**Work item:** Starting at the line that contains "Principals (432, 96)", copy each line through the end of the listing below. Include both ends and output nothing more.

**Provided data:**
□ □ □ □ □ □ □

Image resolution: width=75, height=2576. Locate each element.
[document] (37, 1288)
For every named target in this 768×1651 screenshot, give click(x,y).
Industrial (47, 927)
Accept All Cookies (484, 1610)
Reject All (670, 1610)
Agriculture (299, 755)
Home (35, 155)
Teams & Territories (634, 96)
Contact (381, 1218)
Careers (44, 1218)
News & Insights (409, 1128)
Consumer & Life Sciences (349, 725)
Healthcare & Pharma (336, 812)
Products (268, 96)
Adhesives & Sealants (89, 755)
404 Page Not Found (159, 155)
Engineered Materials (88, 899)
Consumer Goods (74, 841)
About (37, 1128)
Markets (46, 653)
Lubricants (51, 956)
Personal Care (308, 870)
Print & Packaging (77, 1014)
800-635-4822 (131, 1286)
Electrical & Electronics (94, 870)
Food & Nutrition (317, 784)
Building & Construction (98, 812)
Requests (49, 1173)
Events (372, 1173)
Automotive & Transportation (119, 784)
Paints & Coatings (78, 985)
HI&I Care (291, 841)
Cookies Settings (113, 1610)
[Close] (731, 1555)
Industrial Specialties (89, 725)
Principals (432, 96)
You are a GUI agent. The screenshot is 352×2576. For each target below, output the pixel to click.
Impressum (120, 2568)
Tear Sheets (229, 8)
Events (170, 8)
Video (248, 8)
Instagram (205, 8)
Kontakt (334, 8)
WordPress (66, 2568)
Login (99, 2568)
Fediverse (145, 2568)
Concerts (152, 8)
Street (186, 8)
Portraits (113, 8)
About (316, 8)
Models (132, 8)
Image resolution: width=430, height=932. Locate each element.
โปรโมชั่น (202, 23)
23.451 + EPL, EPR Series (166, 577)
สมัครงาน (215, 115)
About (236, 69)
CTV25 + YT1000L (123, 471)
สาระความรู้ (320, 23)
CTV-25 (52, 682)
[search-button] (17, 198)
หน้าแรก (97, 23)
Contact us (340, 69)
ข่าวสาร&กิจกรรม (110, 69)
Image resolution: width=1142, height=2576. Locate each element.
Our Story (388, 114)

□ □ □ □ □ □ □

**Answer:**
Principals (432, 96)
You are a GUI agent. The screenshot is 352×2576. For each target below, output the pixel to click.
Impressum (120, 2568)
Tear Sheets (229, 8)
Events (170, 8)
Video (248, 8)
Instagram (205, 8)
Kontakt (334, 8)
WordPress (66, 2568)
Login (99, 2568)
Fediverse (145, 2568)
Concerts (152, 8)
Street (186, 8)
Portraits (113, 8)
About (316, 8)
Models (132, 8)
Image resolution: width=430, height=932. Locate each element.
โปรโมชั่น (202, 23)
23.451 + EPL, EPR Series (166, 577)
สมัครงาน (215, 115)
About (236, 69)
CTV25 + YT1000L (123, 471)
สาระความรู้ (320, 23)
CTV-25 (52, 682)
[search-button] (17, 198)
หน้าแรก (97, 23)
Contact us (340, 69)
ข่าวสาร&กิจกรรม (110, 69)
Image resolution: width=1142, height=2576. Locate each element.
Our Story (388, 114)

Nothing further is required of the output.